Tenho saudades do tempo em que por não haver manteiga punha-se o pão no leite e chamava-mos papinha.
Eu adorava, e mesmo hoje que a manteiga não é algo raro, as vezes ainda faço “papinha” com pão ou bolacha quem sabe se por saudade ou porque transporta-me para um tempo em que com pouco eramos felizes e davamo-nos todos como uma grande família, um tempo que não volta mais. Ingenuidade?
Foram os meus melhores tempos. Ainda esta manhã um colega meu passou por mim com um pacote de bolachas e chá e apesar de não imaginar o que lhe ia na cabeca percebi que naquele momento ele queria sentir-se outra vez um rapazito, que o tempo não apressava, e a vida não castigava. Minutos depois vejo-o sentado na secretaria espereito para dentro da caneca só para ter a certeza e lá estava ela, consolando o vazio do estômago, ao mesmo tempo que sossegando a alma do homem outrora criança. Ele também tem saudades pensei.
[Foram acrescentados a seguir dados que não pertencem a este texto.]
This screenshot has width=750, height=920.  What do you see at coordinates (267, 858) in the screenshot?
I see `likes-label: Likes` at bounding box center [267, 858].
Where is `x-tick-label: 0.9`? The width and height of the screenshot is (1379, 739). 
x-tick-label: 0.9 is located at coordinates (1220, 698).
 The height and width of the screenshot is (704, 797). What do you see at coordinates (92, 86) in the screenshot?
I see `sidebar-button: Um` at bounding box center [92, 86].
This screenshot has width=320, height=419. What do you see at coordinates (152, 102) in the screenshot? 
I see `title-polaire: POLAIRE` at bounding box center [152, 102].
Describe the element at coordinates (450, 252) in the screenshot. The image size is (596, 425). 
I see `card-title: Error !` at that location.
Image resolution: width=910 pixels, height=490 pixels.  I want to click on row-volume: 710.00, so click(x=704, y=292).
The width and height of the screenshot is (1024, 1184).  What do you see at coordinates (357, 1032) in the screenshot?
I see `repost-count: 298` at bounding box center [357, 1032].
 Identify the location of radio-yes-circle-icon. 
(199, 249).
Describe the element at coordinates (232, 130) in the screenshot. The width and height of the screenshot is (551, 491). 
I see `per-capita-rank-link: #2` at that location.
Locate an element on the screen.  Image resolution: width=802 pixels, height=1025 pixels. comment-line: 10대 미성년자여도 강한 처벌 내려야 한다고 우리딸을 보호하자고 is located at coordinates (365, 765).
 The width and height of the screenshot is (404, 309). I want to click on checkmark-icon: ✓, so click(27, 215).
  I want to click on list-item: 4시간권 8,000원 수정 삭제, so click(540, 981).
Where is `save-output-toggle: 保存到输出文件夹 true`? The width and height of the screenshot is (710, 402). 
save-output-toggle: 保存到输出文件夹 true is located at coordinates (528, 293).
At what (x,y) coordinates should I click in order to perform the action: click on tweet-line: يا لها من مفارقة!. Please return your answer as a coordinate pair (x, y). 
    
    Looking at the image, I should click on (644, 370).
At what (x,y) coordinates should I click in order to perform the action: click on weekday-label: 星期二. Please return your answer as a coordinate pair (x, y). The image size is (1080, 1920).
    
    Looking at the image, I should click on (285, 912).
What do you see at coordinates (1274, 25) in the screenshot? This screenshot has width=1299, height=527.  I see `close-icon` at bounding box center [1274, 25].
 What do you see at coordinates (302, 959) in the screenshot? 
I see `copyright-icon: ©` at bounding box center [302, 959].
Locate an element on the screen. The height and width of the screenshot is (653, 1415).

As geleiras de hoje abundam de queijo e fiambre e a manteiga que antes era raridade é obrigatoria numa sandes, e as geracoes seguintes jamais saberão que o leite e o pão eram um só, no tempo em que o consumistmo desenfreado era inexistente e que as familias partilhavam entre si mais do que comida, roupas e sapatos, partilhavam o que hoje cada vez mais nos esquecemos; a verdadeira união!